Une mise au point honnête sur notre cheptel — et une annonce qui va plaire aux pêcheurs.
Ce que nous pensions élever
En décembre 2025, nous avons lancé notre élevage avec 6 kg de lombrics, achetés sous l’annonce d’un mélange classique des trois espèces du lombricompostage : Eisenia foetida (le ver rouge tigré, le plus connu), Eisenia andrei (le « ver de Californie »), et Eisenia hortensis, aussi appelé Dendrobaena veneta — le grand ver européen.
Pendant six mois, nous avons élevé, nourri, observé. Nos bacs ont passé l’hiver dehors, sous abri mais sans chauffage. Le climat de Dordogne — humide, frais, parfois rude — a fait le travail à notre place.
Ce que la nature a sélectionné
En analysant nos vers cette semaine, le verdict est clair : nos camas de production sont dominées par Dendrobaena veneta. Le Foetida et l’Andrei ont régressé, le Dendrobaena s’est imposé. Sur les bacs de test plus récents, les trois espèces cohabitent encore. Sur les camas matures — celles qui produisent vraiment — c’est le grand ver européen qui règne.
Ce n’est pas un accident. C’est de l’écologie élémentaire : l’espèce la mieux adaptée au climat de Dordogne l’a emporté. Le Dendrobaena veneta résiste mieux au froid, aux variations de température, à l’acidité, et travaille volontiers sur les matières dures (lignines, branchages, fumiers compacts) que les autres Eisenia laissent derrière eux.
Hortensis ou Foetida ? Ce qui change vraiment
Pour vous, jardinier ou maraîcher, voici ce que cela signifie en pratique :
- Taille adulte : 10 à 17 cm pour le Dendrobaena, contre 4 à 8 cm pour Eisenia foetida. Trois à quatre fois plus de biomasse par individu.
- Digestion : le Dendrobaena veneta attaque la matière dure — c’est pour ça que notre humus est plus mûri, plus stable, plus complet à la sortie.

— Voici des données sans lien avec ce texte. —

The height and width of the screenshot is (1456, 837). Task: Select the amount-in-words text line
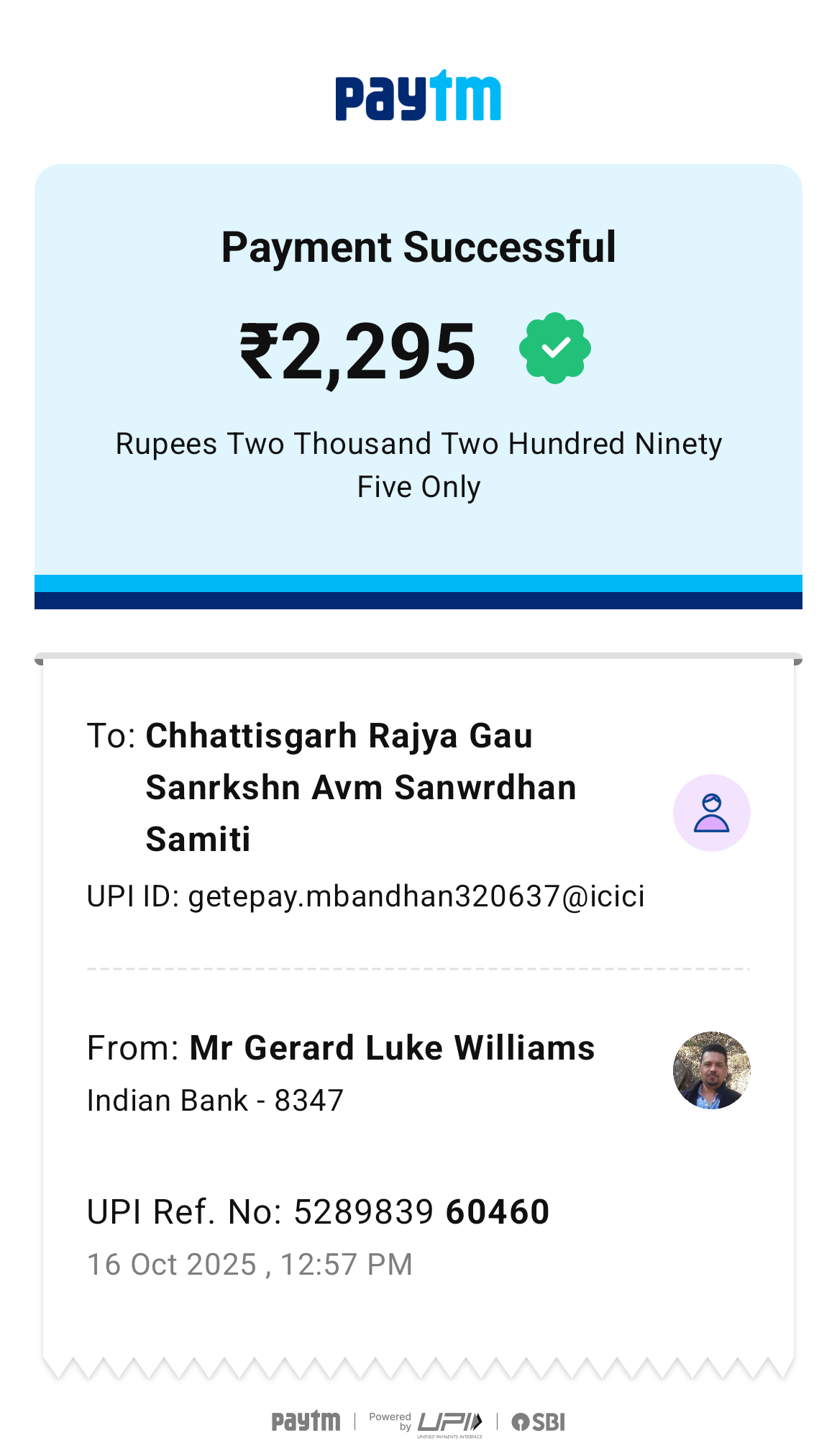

- Reproduction : plus lente que Foetida (1 à 2 vers par cocon contre 3 à 4), mais sur le terrain le rendement de lombricompost compense largement, parce que chaque ver pèse beaucoup plus lourd.
- Climat : reste actif là où Foetida hiverne. Nos camas tournent même quand il gèle dehors.
Au passage — son nom scientifique, Eisenia hortensis, vient du latin hortus (jardin). Même racine que horticulture. Pas un hasard : c’est, par étymologie comme par tempérament, l’allié naturel du jardinier.
Notre humus de lombric reste exactement le produit que vous attendez : artisanal, mûri six mois minimum, riche en vie microbienne, sans intrants chimiques. Simplement, l’ouvrier qui le fabrique est plus costaud que prévu.
Une opportunité qu’on ne pouvait pas laisser passer
Le Dendrobaena veneta est aussi connu sous un autre nom — un nom qui sonne familier à un autre type de client : le ver de pêche par excellence. Les pêcheurs européens l’utilisent depuis des décennies pour la truite au toc, l’anguille, la carpe et le silure. Sur l’hameçon, sa taille et sa vigueur en font un appât redoutable.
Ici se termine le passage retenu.